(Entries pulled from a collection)

____

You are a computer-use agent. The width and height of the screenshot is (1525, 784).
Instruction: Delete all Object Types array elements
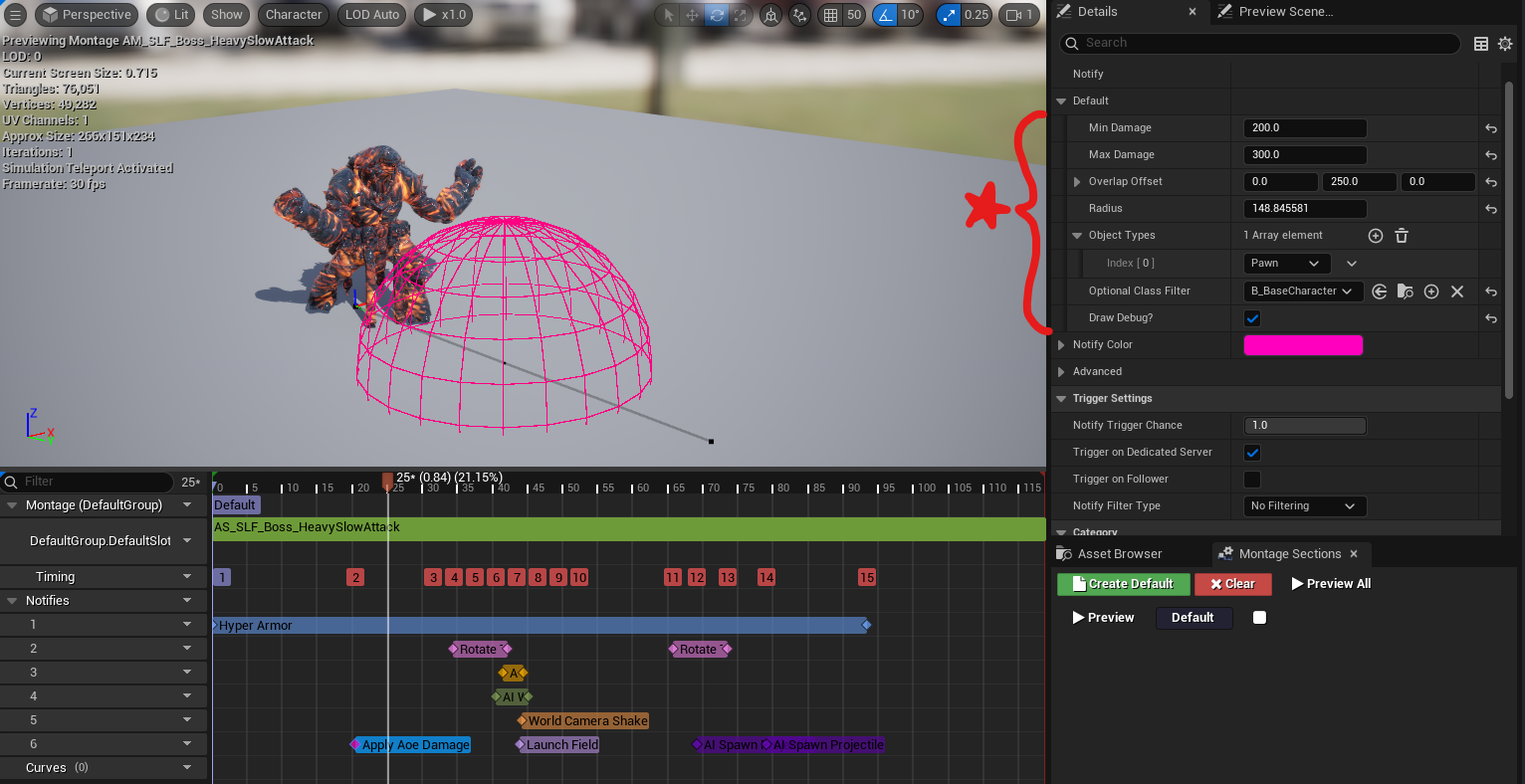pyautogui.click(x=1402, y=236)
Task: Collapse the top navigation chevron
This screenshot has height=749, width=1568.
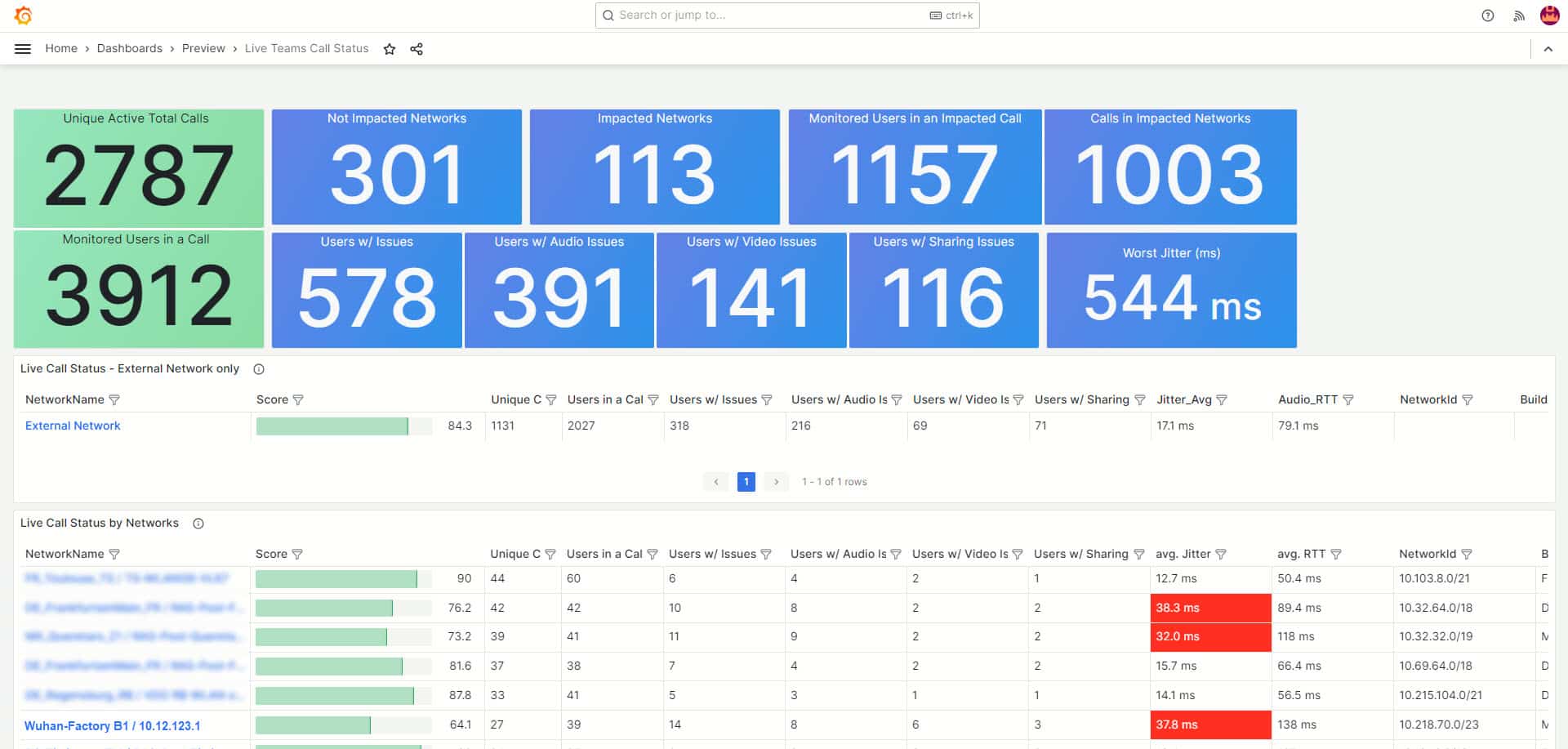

____

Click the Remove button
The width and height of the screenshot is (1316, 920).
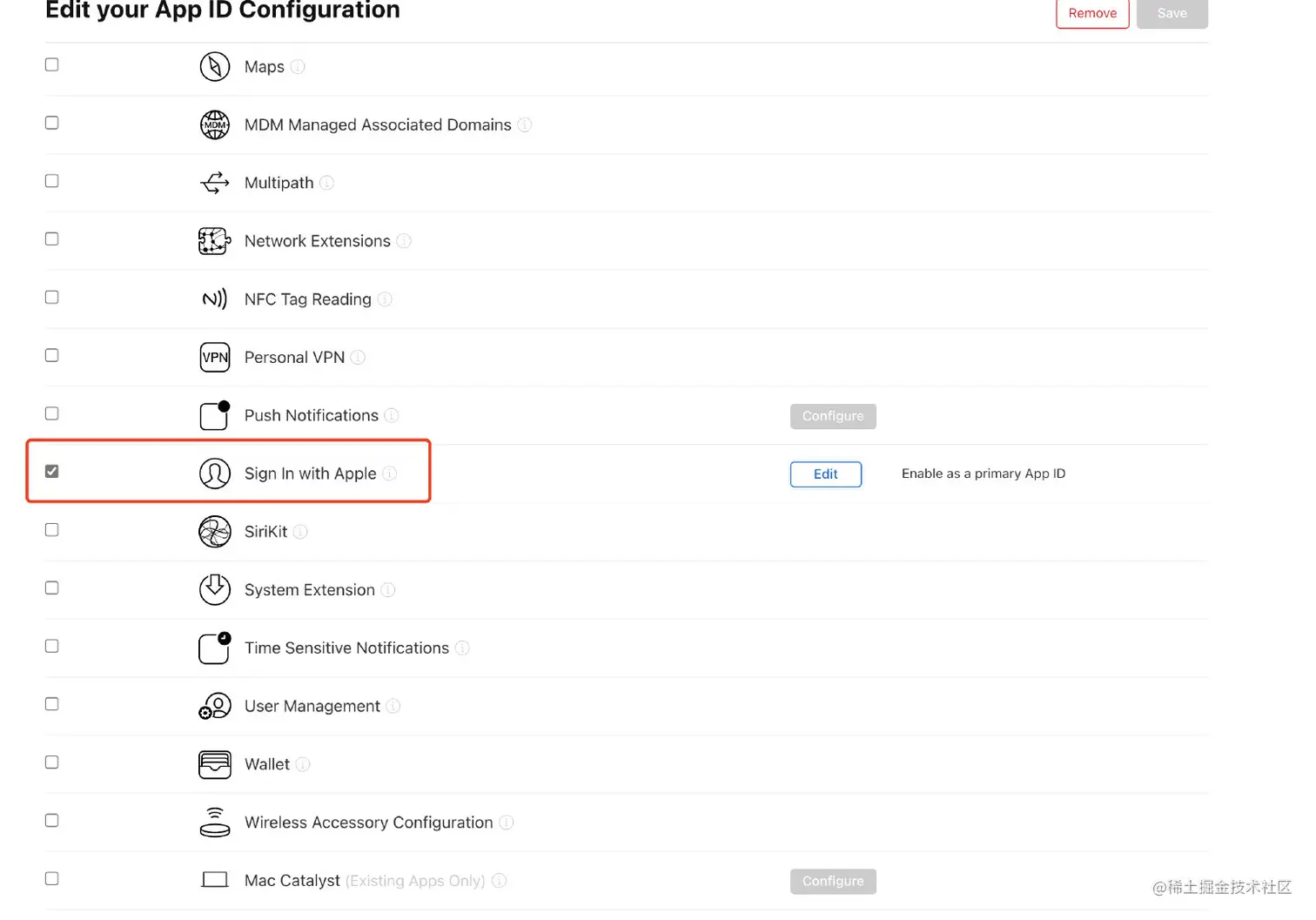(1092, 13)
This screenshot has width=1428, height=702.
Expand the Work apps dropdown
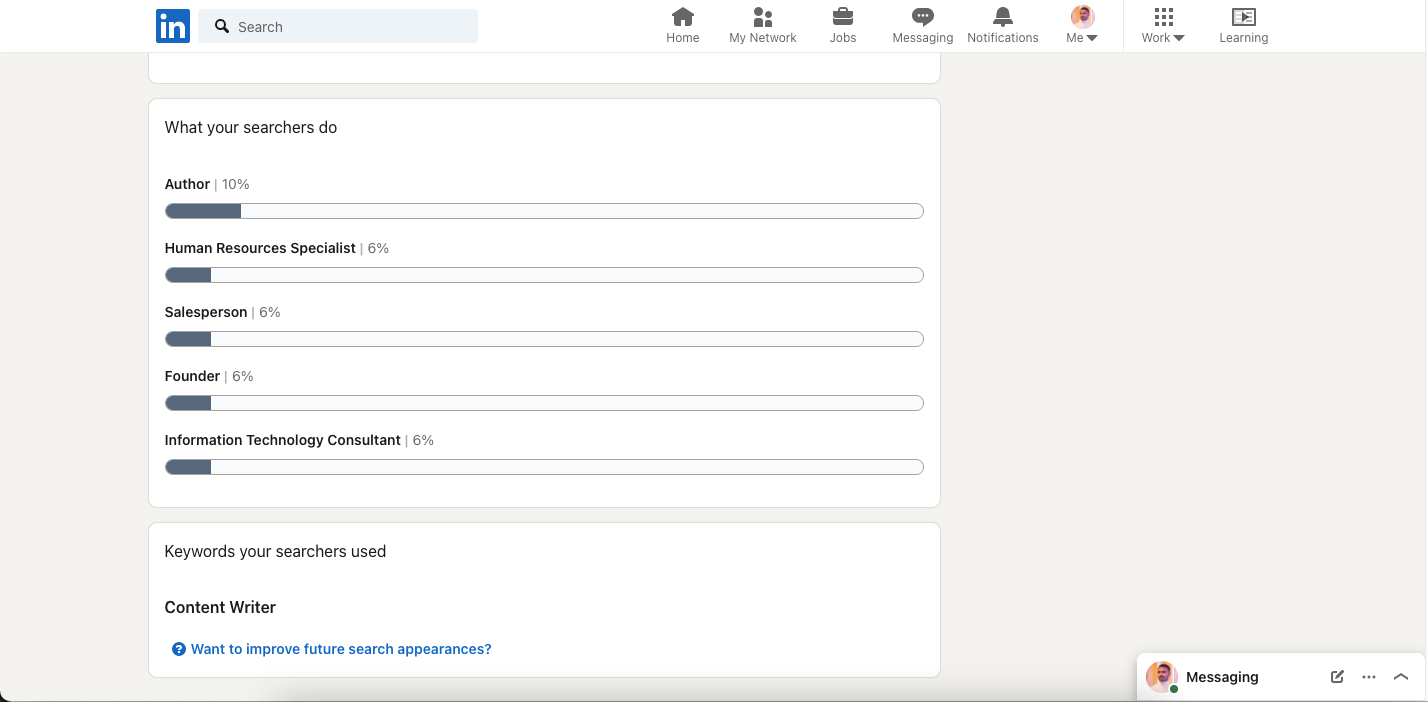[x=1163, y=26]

____

* [PROBLEM TO WORK ON] Rewrite the entries between the lines holding "You are a computer-use" and "This screenshot has height=749, width=1568.", inclusive, swapping "chevron" for "arrow" and changing nothing else. Leave the pictures out of your answer.

* [RESULT]
You are a computer-use agent. The width and height of the screenshot is (1525, 784).
Instruction: Delete all Object Types array elements
pyautogui.click(x=1402, y=236)
Task: Collapse the top navigation arrow
This screenshot has height=749, width=1568.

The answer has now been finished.